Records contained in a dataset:

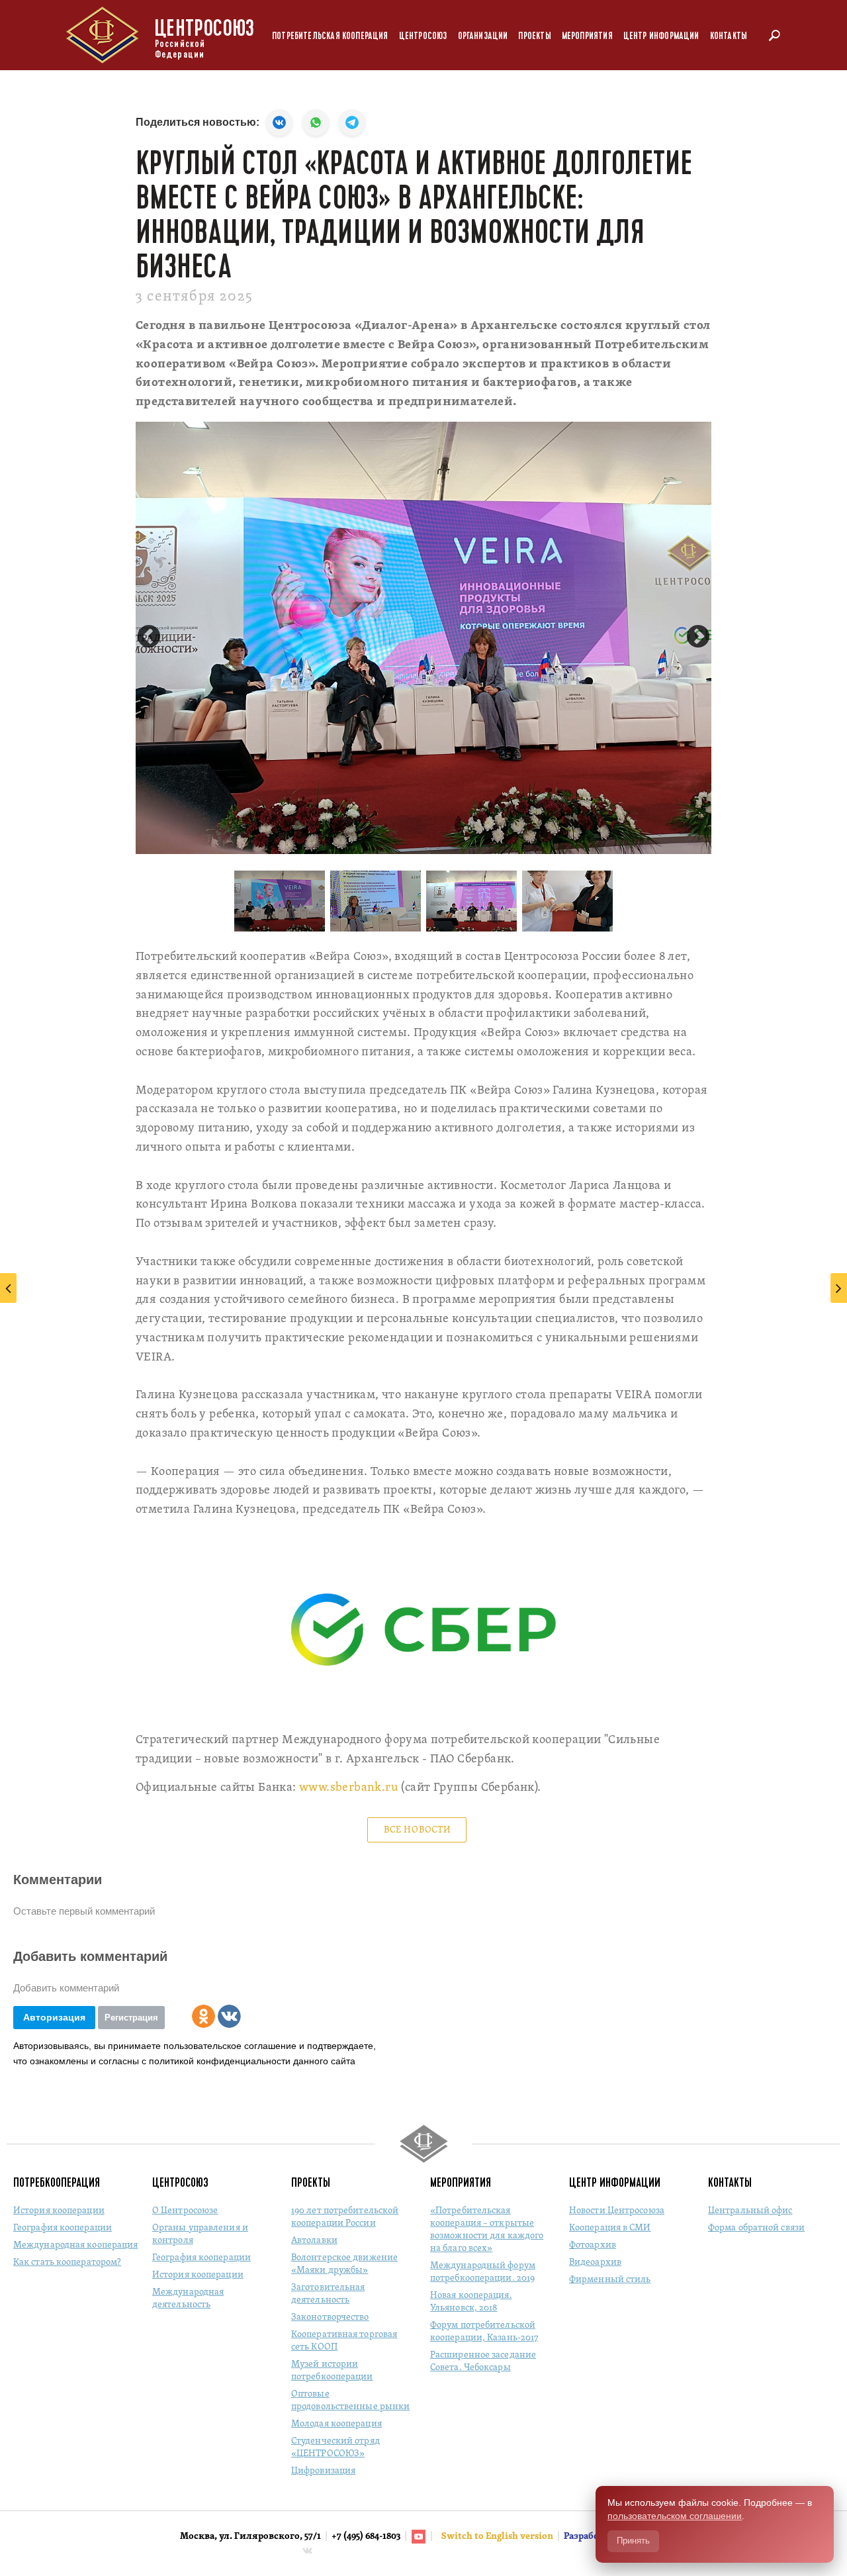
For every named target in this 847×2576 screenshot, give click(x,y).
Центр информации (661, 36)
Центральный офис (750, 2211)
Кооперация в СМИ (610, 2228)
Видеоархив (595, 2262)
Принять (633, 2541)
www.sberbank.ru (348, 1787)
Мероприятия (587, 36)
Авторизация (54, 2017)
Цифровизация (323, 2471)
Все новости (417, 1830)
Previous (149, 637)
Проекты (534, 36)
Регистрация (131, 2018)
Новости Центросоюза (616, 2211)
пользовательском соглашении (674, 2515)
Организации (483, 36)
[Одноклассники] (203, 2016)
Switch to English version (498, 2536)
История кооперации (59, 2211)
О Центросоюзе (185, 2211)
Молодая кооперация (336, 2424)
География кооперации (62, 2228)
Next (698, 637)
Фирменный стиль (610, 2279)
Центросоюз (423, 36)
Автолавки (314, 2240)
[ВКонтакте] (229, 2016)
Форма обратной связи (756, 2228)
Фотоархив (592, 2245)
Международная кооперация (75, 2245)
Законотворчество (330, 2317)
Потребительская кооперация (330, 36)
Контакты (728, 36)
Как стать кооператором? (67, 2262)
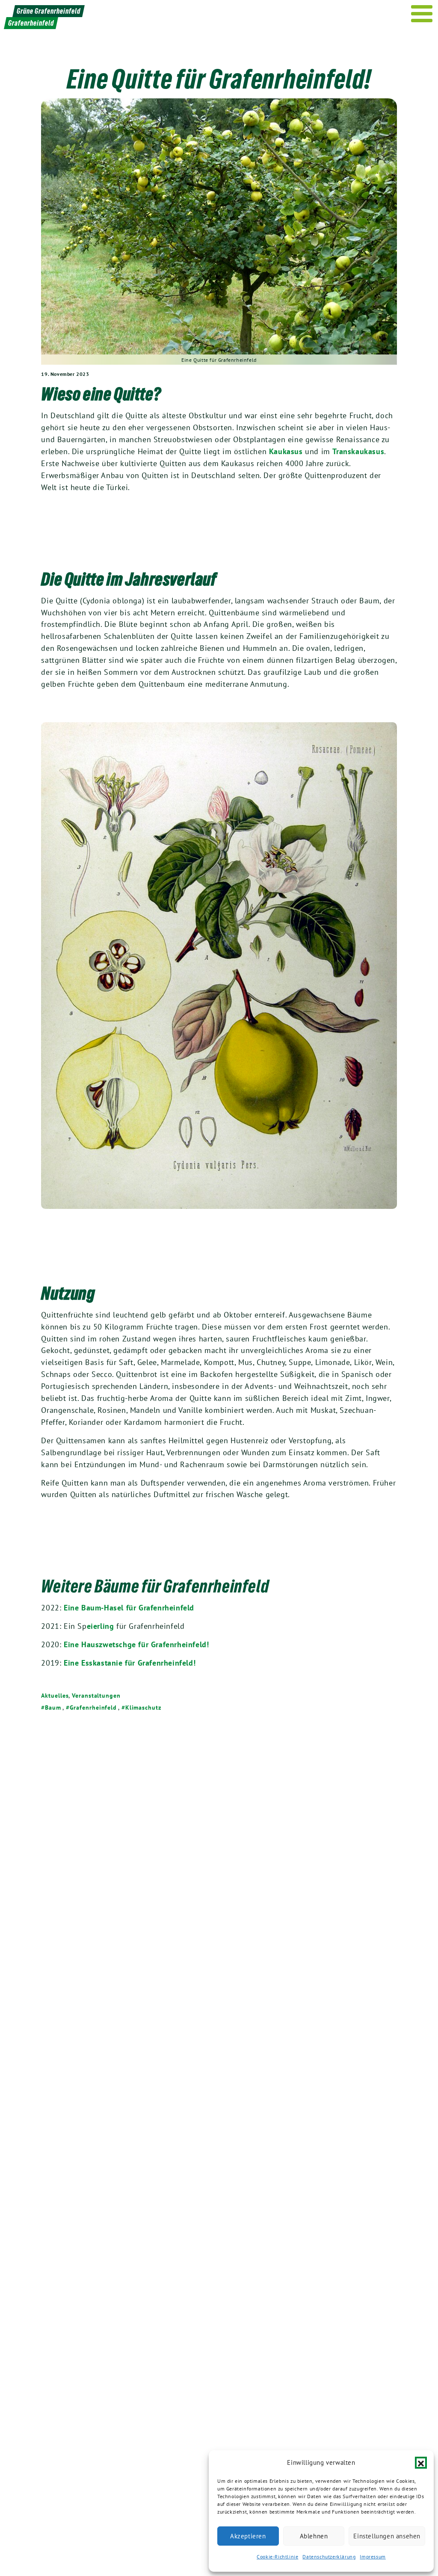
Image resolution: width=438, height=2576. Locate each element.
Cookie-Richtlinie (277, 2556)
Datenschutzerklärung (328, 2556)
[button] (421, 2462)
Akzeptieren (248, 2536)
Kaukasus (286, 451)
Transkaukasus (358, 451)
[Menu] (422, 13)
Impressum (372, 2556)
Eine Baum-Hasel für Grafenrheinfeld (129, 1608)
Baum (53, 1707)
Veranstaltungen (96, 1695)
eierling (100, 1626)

• _Work order_: Start with the first line of the records above and end with the line containing "Цифровизация (323, 2471)". Output those lines exactly, pictures excluded.

• _Reply to the task_:
For every named target in this 847×2576 screenshot, give click(x,y).
Центр информации (661, 36)
Центральный офис (750, 2211)
Кооперация в СМИ (610, 2228)
Видеоархив (595, 2262)
Принять (633, 2541)
www.sberbank.ru (348, 1787)
Мероприятия (587, 36)
Авторизация (54, 2017)
Цифровизация (323, 2471)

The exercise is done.